> [Aufgaben]:
A: Zitieren Sie aus dem Text wortgetreu den Abschnitt, der mit den Worten „Kein Steuergeld für“ einsetzt und mit „gegen ein AfD-Verbotsverfahren.“ schließt.
B: Wie viel Prozent der Bevölkerung waren laut dem Text im Februar 2024 gegen ein AfD-Verbotsverfahren?

> [Text]:
========================

Daran erinnerte der Präsident des Thüringer Verfassungsschutzes, Stephan Kramer, schon vor dem Beginn des Berufungsverfahrens Mitte März: "Für ein Verbotsverfahren muss jetzt noch der aktiv-kämpferische Teil dazukommen, also ein planvolles Vorgehen", sagte Kramer damals auf einer Veranstaltung der Gesellschaft für Freiheitsrechte (GFF) und der Kampagnen-Organisation "Campact" in Berlin und betonte: "Dafür müssen keine Straftaten begangen werden."

Kein Steuergeld für die AfD?

Über das Verbot einer Partei entscheidet das Bundesverfassungsgericht. Antragsberechtigt sind die Bundesregierung, der Bundestag und der Bundesrat, in dem die 16 Bundesländer vertreten sind. Gut möglich, dass Deutschlands kleinstes Bundesland, der Stadtstaat Bremen, schon bald die Initiative ergreift. Darauf drängen die drei Regierungsfraktionen: Sozialdemokraten (SPD), Grüne und Linke. Die Mehrheit der Bevölkerung ist dagegen skeptisch: Im Februar 2024 waren laut Deutschlandtrend 51 Prozent gegen ein AfD-Verbotsverfahren.

========================

> [Inhalt des Datensatzes]:
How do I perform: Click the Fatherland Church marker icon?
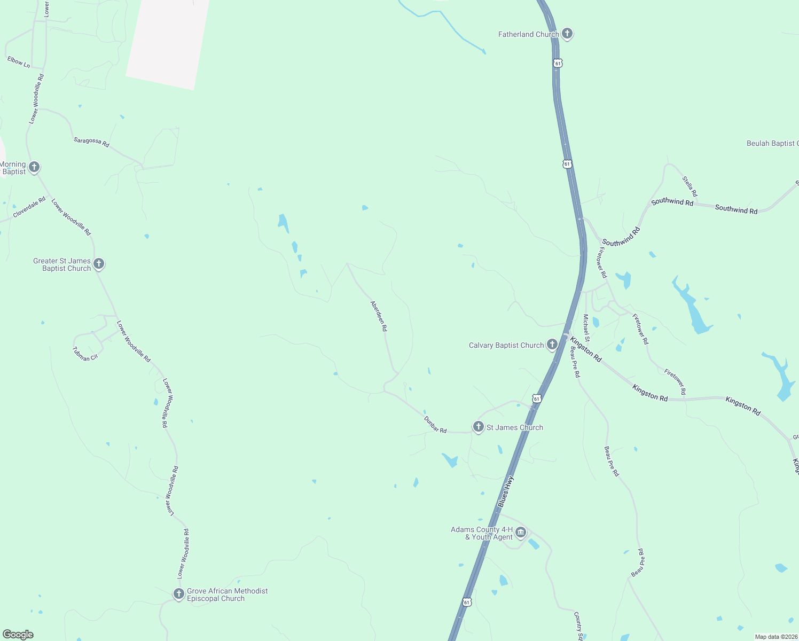(567, 34)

========================

> [Lösungen]:
A:
Kein Steuergeld für die AfD?

Über das Verbot einer Partei entscheidet das Bundesverfassungsgericht. Antragsberechtigt sind die Bundesregierung, der Bundestag und der Bundesrat, in dem die 16 Bundesländer vertreten sind. Gut möglich, dass Deutschlands kleinstes Bundesland, der Stadtstaat Bremen, schon bald die Initiative ergreift. Darauf drängen die drei Regierungsfraktionen: Sozialdemokraten (SPD), Grüne und Linke. Die Mehrheit der Bevölkerung ist dagegen skeptisch: Im Februar 2024 waren laut Deutschlandtrend 51 Prozent gegen ein AfD-Verbotsverfahren.

B: 51 Prozent